The Iron Bowl is one of the most celebrated games in college football between cross-state rivals, The University of Alabama and Auburn University. Every year, fans drop everything they are doing during their Thanksgiving weekend and make time to either attend the game or watch it on television.

This year did not disappoint. The fourth-ranked Auburn Tigers upset the undefeated Crimson Tide in a (literal) last second touchdown. Okay, so maybe this year did disappoint if you are an Alabama fan, but the level of competition has never been greater.

Unfortunately, some of those disappointed Alabama fans found a target to unleash their frustrations on, Cade Foster, a senior placekicker for the Tide who missed three field goals in the game. Tweets and Facebook posts littered the Internet. “Iron Bowl” trended worldwide on Twitter. All focus was on the state of Alabama and most, if not all, of the negative posts were aimed at Foster.
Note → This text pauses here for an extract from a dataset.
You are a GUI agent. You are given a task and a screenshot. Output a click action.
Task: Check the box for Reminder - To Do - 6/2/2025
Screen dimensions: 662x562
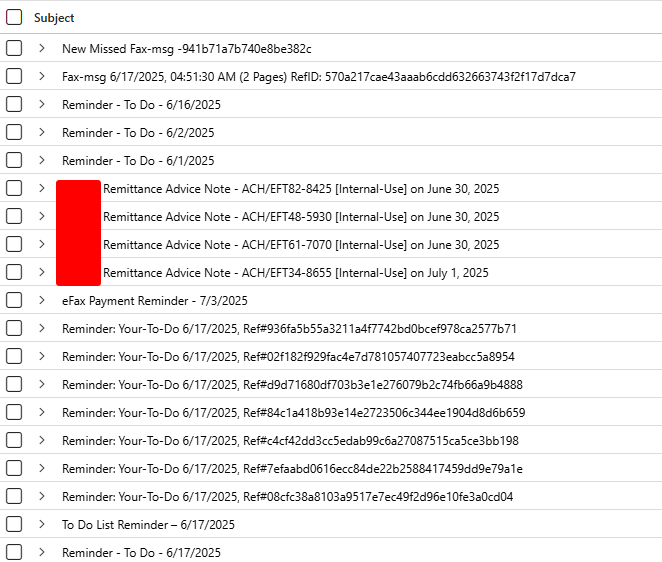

Some even sent the young man death threats. For example:

And other told him never to return:

 

For a football program most of the nation can’t stand, fans like Mr. @_CTaylor8 and Mr. @HosbyJones are not doing the school or state’s public image any good. Some critics say Alabama fans are spoiled by the endless success the team has seen recently. I think these critics are right.

Sure, being passionate about sports is fun and appropriate at times, but when it turns into singling out an individual and wishing him harm, there is an ethical line that has been crossed. For a state like Alabama that has been riddled with a history of hate, what kind of good can come from a fan’s harmful words?

I petition Alabamians, Tide or Tiger, to take a step back and realize that your beloved rivalry or next shot at a national championship carries far less impact on the world than verbally abusing a player and tainting the image of a whole state.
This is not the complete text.